Postmodern, empirical, and legal economic approaches have contributed to the literature on sexual orientation law. One empirical approach compiles data about rates of arrest and prosecution for sexual offenses, and points out that consensual same-sex sexual activity is unfairly singled out for criminal penalty (Eskridge 1999). The two major premises of this approach, that like parties should be treated alike, and further that the state should generally refrain from interfering in private consensual activities, together lead to the conclusion that the state statutes criminalizing sodomy should be invalidated.

One postmodern approach closely examines the language and reasoning of a judicial opinion to decode the cultural context of the decision, revealing, for example, the Supreme Court’s strategic and biased collapse of status and conduct in Bowers vs. Hardwick. This approach focuses on how the majority decision in Hardwick collapsed the distinction between status and conduct, and ignored the many cross-sex couples who commit sodomy by engaging in acts such as fellatio, cunnilingus, and anal intercourse. The majority in Hardwick framed the question as ‘whether the Federal Constitution confers a fundamental right upon homosexuals to engage in sodomy’ focusing the legal inquiry on both a bad act (sodomy) and a bad status (homosexuality). Under this reasoning:

[I]f sodomy is bad … then homosexuals and heterosexuals who do it are bad. If homosexuals are bad, we are bad whether we’ve engaged in sodomy or not. To hold both of these positions with consistency, you have to be willing to say that many, many heterosexuals are bad. This the majority Justices never acknowledged … They wanted the badness of each to contaminate the other—while heterosexual personhood remained out of the picture, protected from the taint with which it was logically involved. (Halley 1999, pp. 7–8)

By leaving the categories of sexual orientation status and conduct ambiguous, legal doctrine governing consensual sexuality ‘remained always ready to focus on ‘‘act’’ or ‘‘status’’ according to the expediencies of the situation’ (Halley 1999, p. 8)

An emerging strand of legal scholarship uses legal economic premises to examine heterosexuality as well as same-sex sexuality. US Court of Appeals Judge Richard Posner’s book Sex and Reason (1992 posited a bioeconomic theory of sexuality that combined sociobiology with legal economics. Posner’s often controversial analysis (describing, for example, the economic efficiency in some contexts of female infanticide and baby selling, which he renames ‘parental-right selling’) provoked a firestorm of response. Yet recent scholarship has built on Posner’s economic approach to posit a bargaining theory of sexuality, suggesting that legal regulation should equalize the bargaining positions between men and women (Hirshman and Larson 1998).

**Saved data entries**.
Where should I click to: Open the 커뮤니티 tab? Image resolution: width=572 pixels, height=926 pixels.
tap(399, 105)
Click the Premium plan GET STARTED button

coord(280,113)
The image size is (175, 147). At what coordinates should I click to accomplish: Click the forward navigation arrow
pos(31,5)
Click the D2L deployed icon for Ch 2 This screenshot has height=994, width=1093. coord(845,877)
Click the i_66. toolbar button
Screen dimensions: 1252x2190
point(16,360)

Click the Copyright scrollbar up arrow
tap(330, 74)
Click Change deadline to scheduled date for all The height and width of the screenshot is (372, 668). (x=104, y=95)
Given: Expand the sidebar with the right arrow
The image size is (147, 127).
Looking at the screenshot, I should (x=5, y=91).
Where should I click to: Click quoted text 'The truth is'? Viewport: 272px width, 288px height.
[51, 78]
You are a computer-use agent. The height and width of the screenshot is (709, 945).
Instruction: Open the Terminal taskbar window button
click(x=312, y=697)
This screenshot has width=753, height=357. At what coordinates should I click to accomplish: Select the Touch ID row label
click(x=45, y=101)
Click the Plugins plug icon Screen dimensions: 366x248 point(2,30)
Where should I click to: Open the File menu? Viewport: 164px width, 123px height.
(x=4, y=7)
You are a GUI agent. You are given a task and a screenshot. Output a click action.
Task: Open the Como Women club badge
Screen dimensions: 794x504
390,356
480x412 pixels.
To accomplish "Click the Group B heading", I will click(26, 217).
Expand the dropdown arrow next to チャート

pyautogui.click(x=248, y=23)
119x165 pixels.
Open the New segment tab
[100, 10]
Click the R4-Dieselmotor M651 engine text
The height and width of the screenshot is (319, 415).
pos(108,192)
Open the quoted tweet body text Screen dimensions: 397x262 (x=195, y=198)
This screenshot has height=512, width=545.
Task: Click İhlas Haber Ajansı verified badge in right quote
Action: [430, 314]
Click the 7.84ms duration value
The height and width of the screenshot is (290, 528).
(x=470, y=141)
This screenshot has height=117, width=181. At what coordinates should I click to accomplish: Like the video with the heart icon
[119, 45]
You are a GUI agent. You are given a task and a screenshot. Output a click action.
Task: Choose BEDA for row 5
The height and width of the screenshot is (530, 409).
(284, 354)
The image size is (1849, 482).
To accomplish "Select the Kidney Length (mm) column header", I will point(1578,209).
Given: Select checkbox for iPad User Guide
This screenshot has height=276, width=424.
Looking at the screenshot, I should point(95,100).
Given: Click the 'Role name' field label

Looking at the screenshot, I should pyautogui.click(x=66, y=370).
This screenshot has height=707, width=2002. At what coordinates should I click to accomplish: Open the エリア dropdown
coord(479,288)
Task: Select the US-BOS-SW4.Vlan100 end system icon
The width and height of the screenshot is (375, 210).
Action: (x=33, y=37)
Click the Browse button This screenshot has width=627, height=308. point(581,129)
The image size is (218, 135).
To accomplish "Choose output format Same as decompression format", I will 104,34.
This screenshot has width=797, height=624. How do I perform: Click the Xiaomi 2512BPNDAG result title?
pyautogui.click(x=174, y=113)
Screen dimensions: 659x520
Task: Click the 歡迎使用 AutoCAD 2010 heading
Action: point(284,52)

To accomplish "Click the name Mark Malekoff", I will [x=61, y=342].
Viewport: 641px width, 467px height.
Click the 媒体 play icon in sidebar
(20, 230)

**Problem description**. According to the text on sexual orientation law, what did Posner rename baby selling?

**Task answer**. He renamed it "parental-right selling."